You can program a 29L3211 with nothing more than a $6 Arduino Mega and a 3.3V voltage regulator. I've written the necessary code and uploaded it here. So that would be the cheapest option. But since most people want plug and play, this option might not be the right one for you.
Forgive me (I am not very familiar with Arduino), but I am to use your method would I not have to build that whole cart reader? Or am I missing the point entirely? Is there something that will let me plug the chip directly into an Arduino Mega and then I can program it with your code? Sorry for being a noob!

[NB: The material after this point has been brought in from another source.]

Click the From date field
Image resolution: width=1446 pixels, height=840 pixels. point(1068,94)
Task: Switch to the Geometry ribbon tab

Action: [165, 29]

Well this method only makes sense when you're tight on budget or like to experiment and solder or maybe if you always wanted to get started with Arduino, but yes you don't need to build the whole cart reader. Basicly, you would buy the Arduino Mega and convert it to 3.3V(google "Converting an Arduino to 3.3V") since the 29L3211 does not like 5V connected to its VCC/OE/WE pins. Then you would connect the 29L3211 to said Arduino according to the pinout.xls on my github(programming is done in 8bit mode, so it needs less wires). How you connect the flashrom to the Arduino doesn't matter, you can wire it directly, you can use a fancy zif socket or a tsop to dip adapter pcb. You would also need to connect a SD card to the Arduino, which again is just wires to Arduino pins, no other components. You can use one of those microSD to SD adapters that come with every micro SD card to create a SD slot. It will be a weekend project for sure but it's not harder than creating a Snes repro. Just depend on whether such projects are fun to you or if you rather spend the money and buy something professional.
OK, great info - thanks. I will leave it here with this thread, but if it's ok with you I may PM you for some extra details as I may as well give this a go for such a small investment. I'll report back here for anyone else who's interested with my results if/when I get some.